╭──

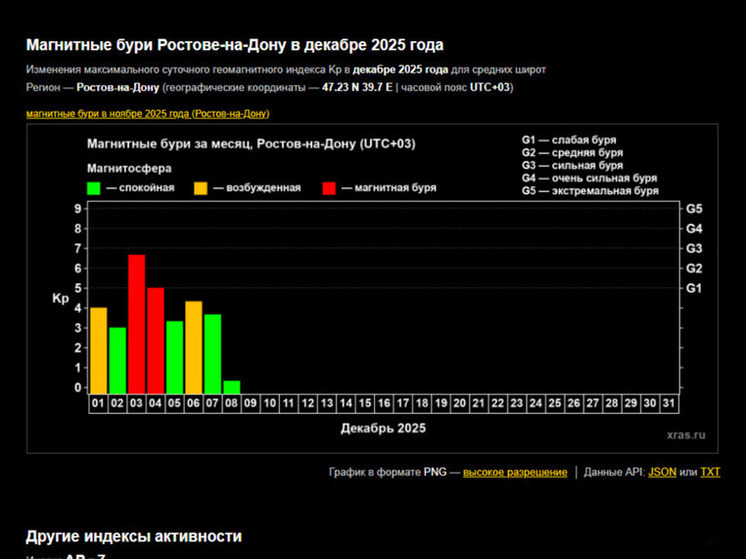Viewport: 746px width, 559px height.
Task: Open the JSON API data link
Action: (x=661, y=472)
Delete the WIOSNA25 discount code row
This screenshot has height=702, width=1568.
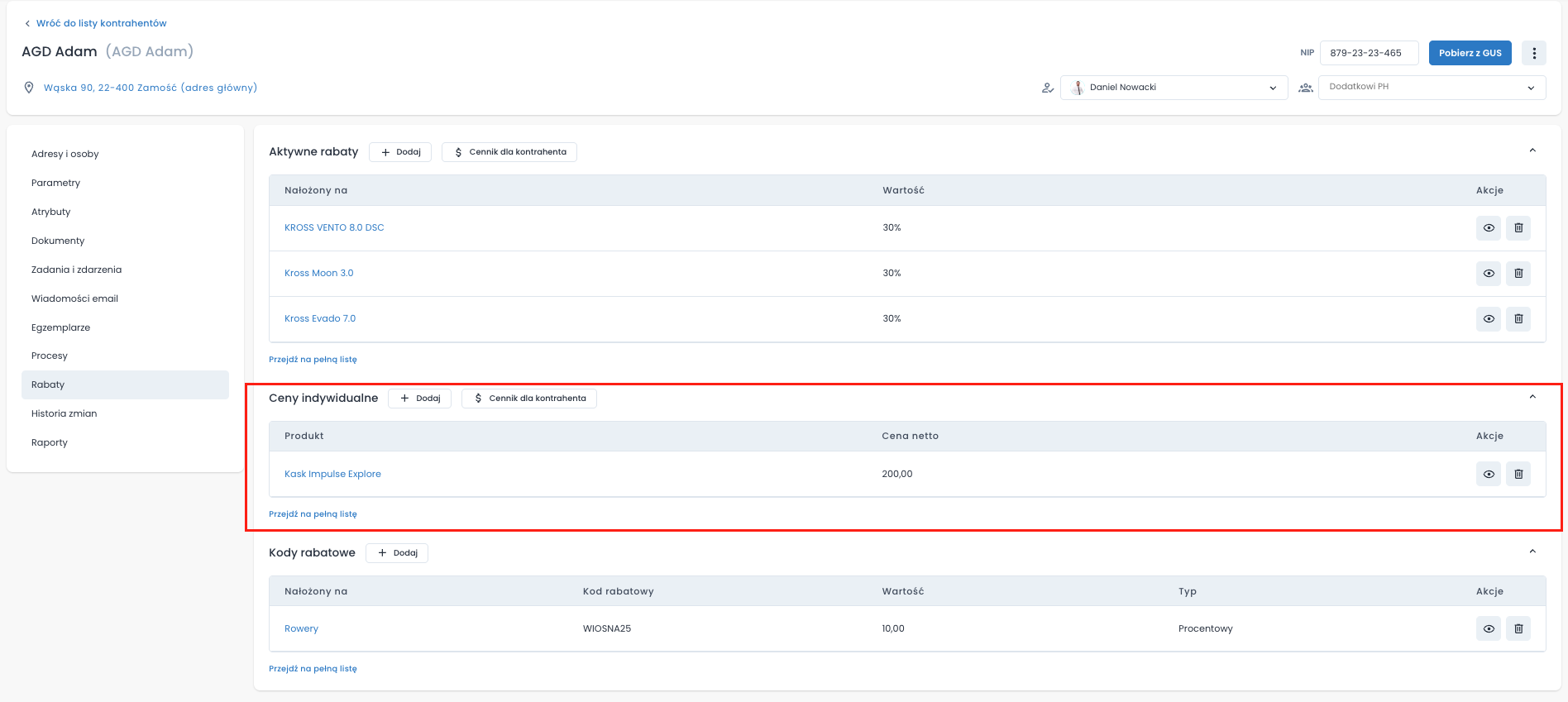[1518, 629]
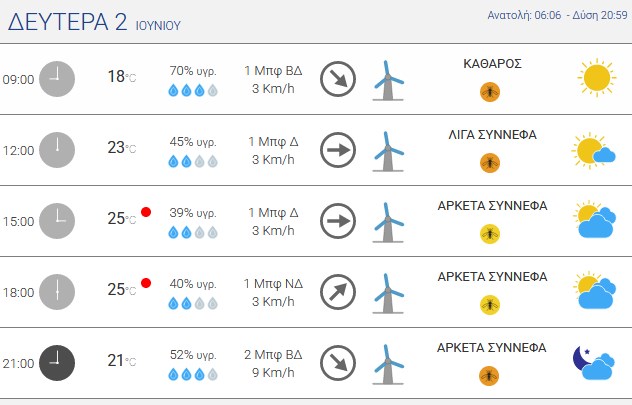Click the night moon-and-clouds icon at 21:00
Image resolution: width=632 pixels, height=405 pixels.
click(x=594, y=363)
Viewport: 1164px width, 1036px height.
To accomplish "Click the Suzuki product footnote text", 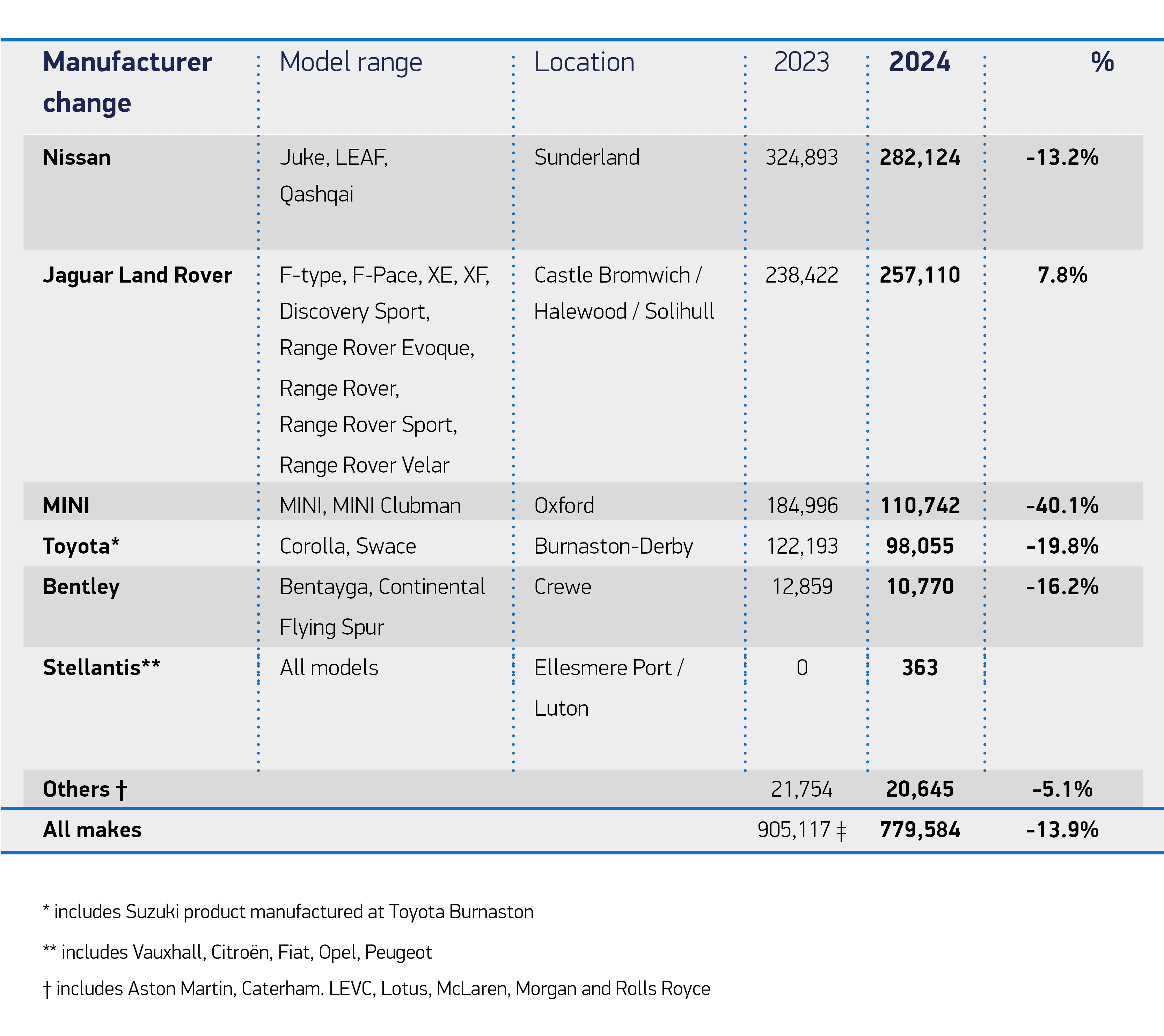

╰──

* PROBLEM *
Write out these lines as a numbered list, leaving out any blank lines and omitting the pictures.

* EXERCISE OUTPUT *
1. Viewport: 746px width, 559px height.
2. Task: Open the JSON API data link
3. Action: (x=661, y=472)
4. Delete the WIOSNA25 discount code row
5. This screenshot has height=702, width=1568.
6. [1518, 629]
7. Click the night moon-and-clouds icon at 21:00
8. Image resolution: width=632 pixels, height=405 pixels.
9. click(x=594, y=363)
10. Viewport: 1164px width, 1036px height.
11. To accomplish "Click the Suzuki product footnote text", 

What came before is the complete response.